The Axiom 4 Mission’s Dragon capsule, carrying Indian astronaut Shubhanshu Shukla and three crewmates, successfully docked with the International Space Station (ISS) on Thursday at 4.30 pm IST.
Shukla and the team had lifted off aboard SpaceX’s Dragon spacecraft, powered by a Falcon 9 rocket, from NASA’s Kennedy Space Centre in Florida on Wednesday.
The crew is scheduled to spend 14 days on the ISS conducting scientific research in microgravity.
With this mission, Shukla became only the second Indian to travel to space after Rakesh Sharma and the first Indian to reach the ISS in four decades.
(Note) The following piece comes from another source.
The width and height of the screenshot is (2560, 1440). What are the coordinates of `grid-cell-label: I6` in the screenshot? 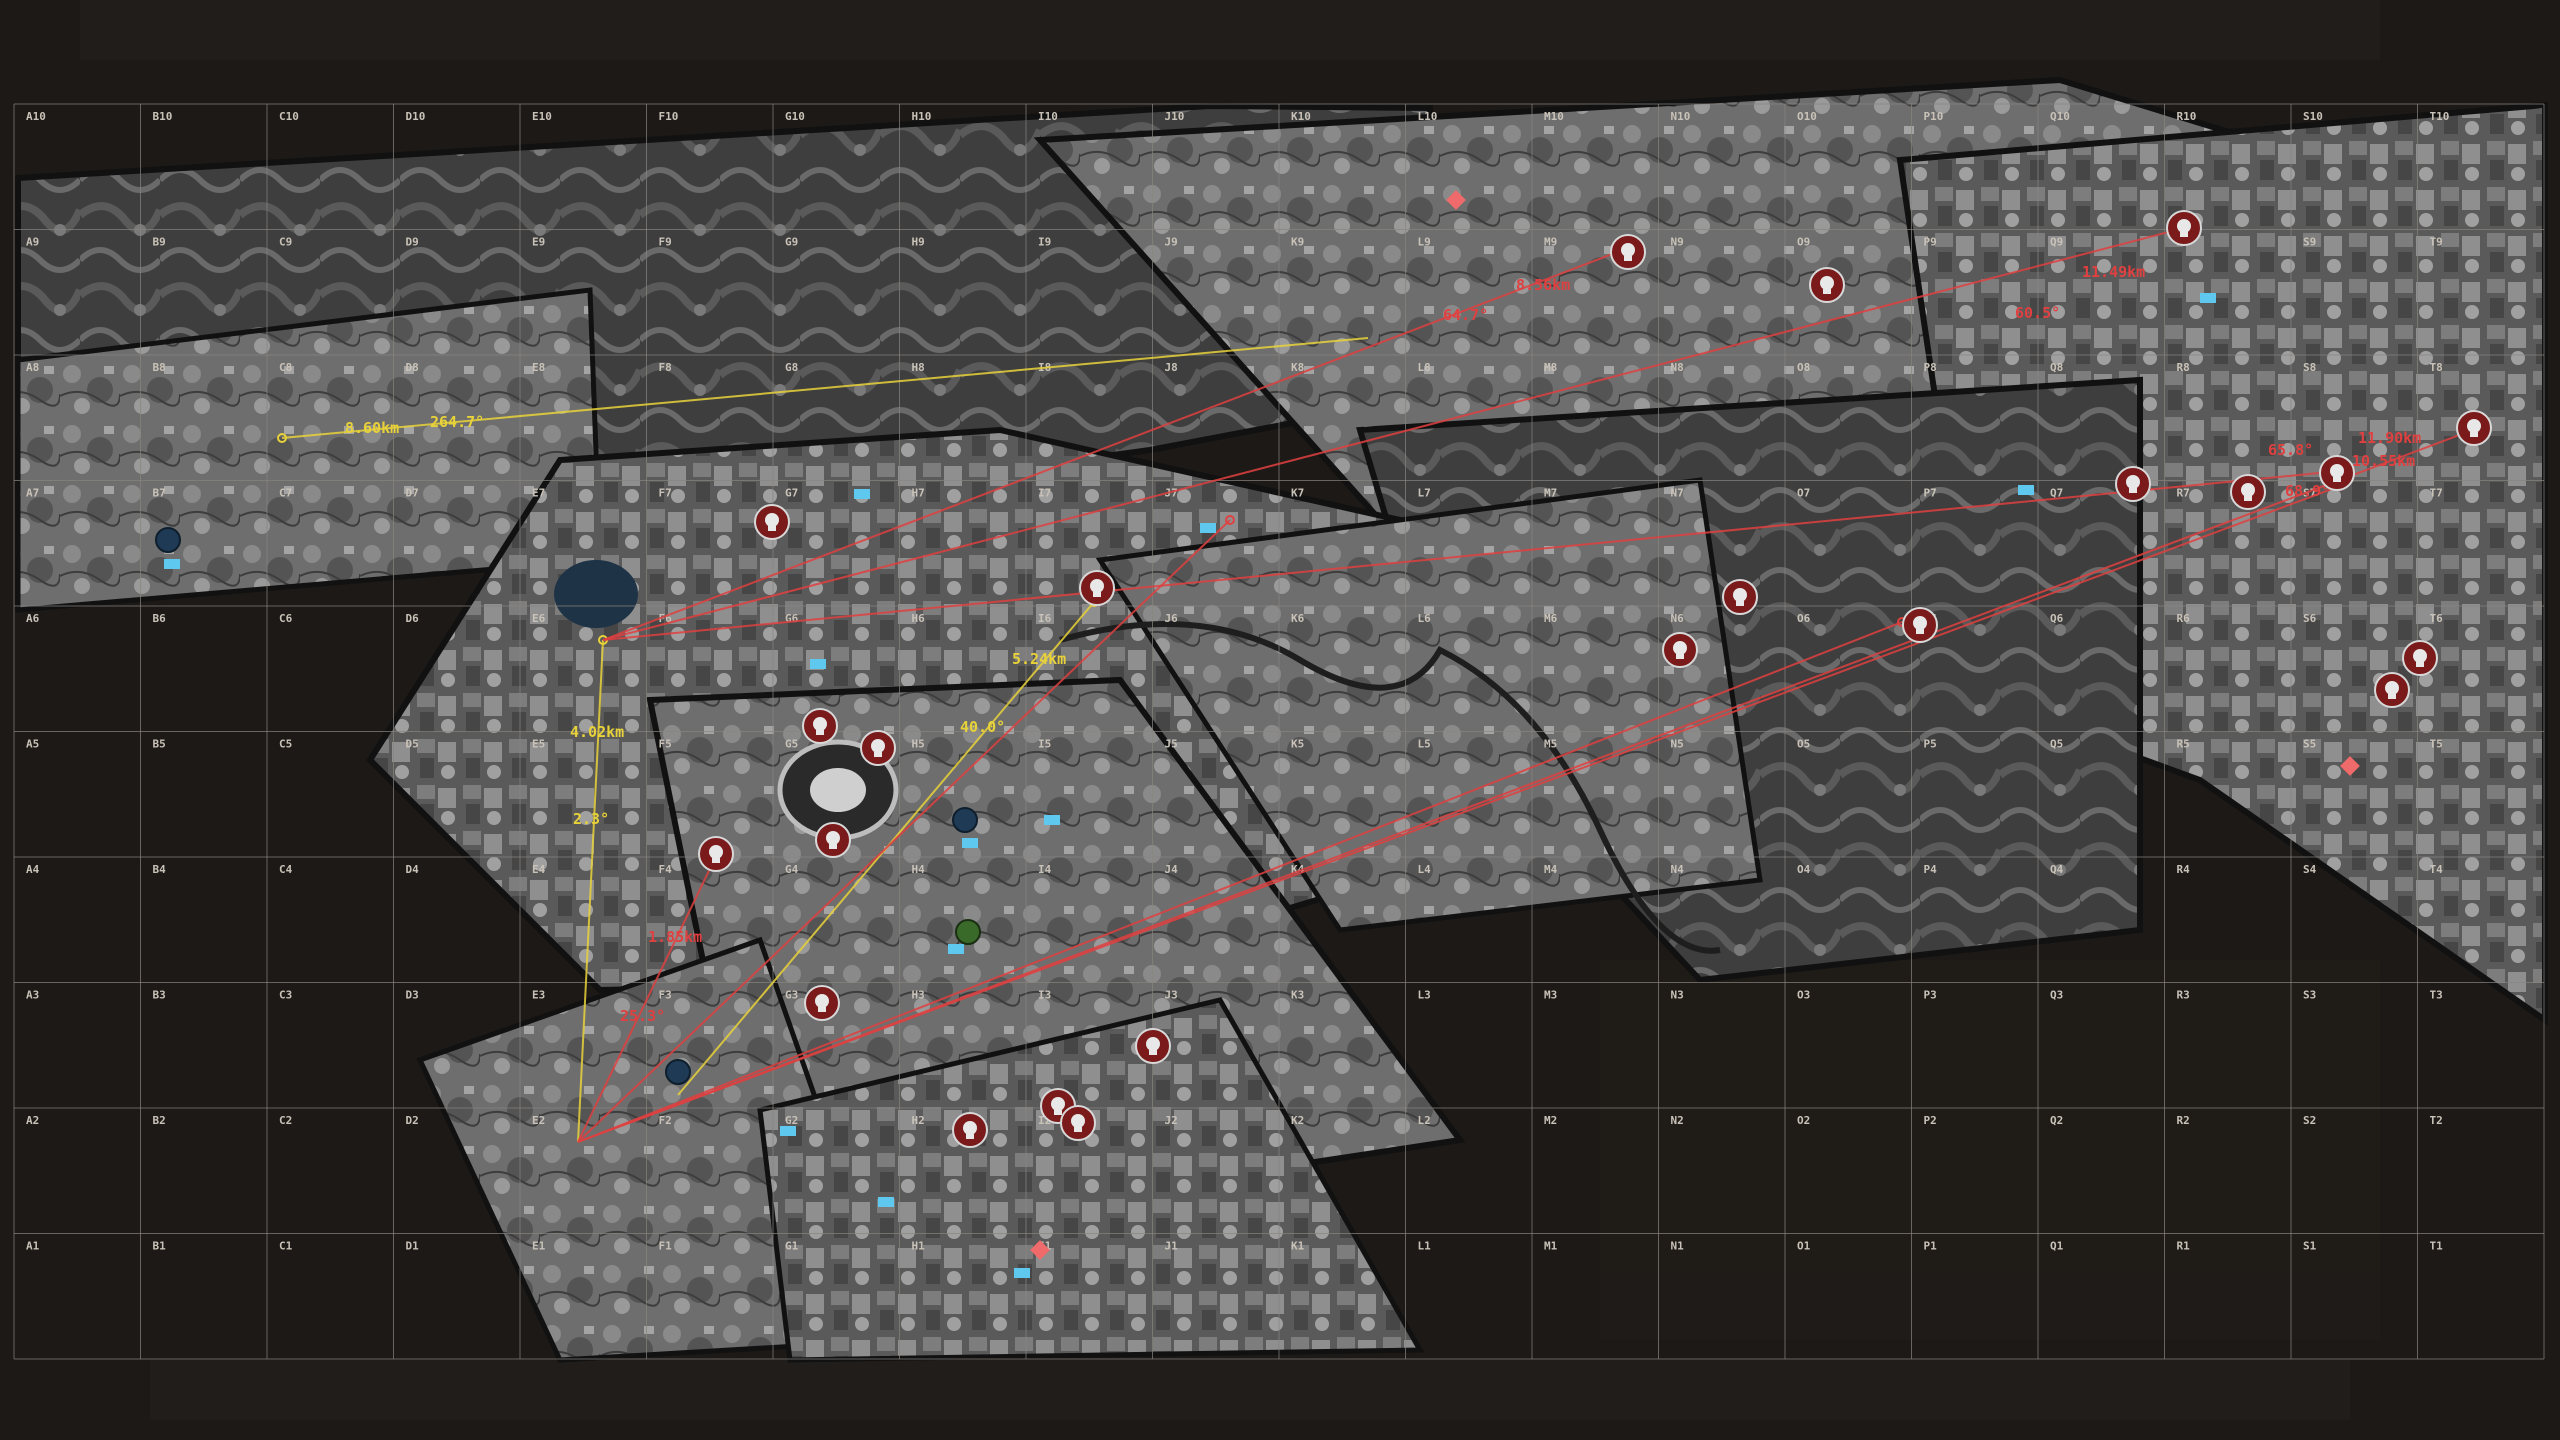 It's located at (1045, 618).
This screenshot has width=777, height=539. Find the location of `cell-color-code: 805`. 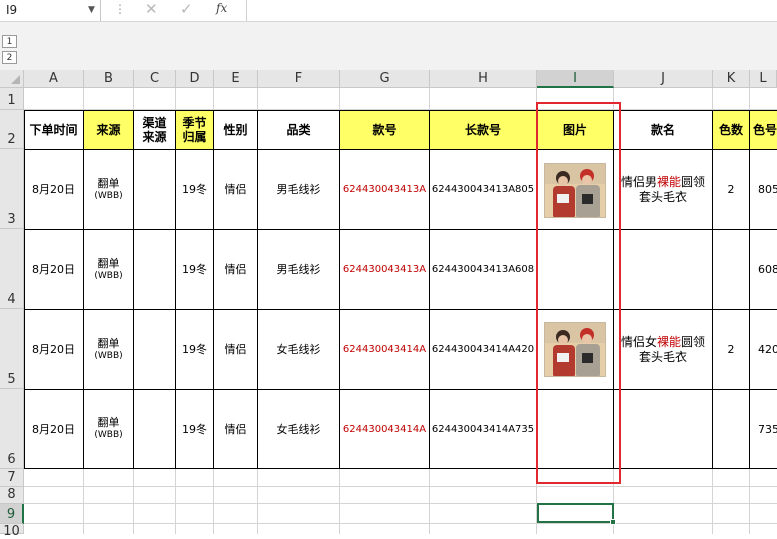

Sharma had spent eight days in orbit aboard the Soviet Union’s Salyut-7 station in 1984.
Ahead of the launch, Shukla had expressed hope that his mission would inspire the next generation, just as Sharma’s journey had done decades earlier.
In a message from space, Shukla described adapting to microgravity as “like learning to live again, like a baby” and called the experience of floating in a vacuum “amazing.” Reflecting on the 30-day pre-launch quarantine, he said, “All I could think was — just let us go.”
The Dragon capsule, mounted atop the two-stage Falcon 9, lit up the night sky as it launched, trailing a glowing yellow plume over Florida’s Atlantic coast.
Live footage showed the astronauts seated calmly in their white and black suits, strapped into the pressurised cabin as the spacecraft began its journey to low Earth orbit.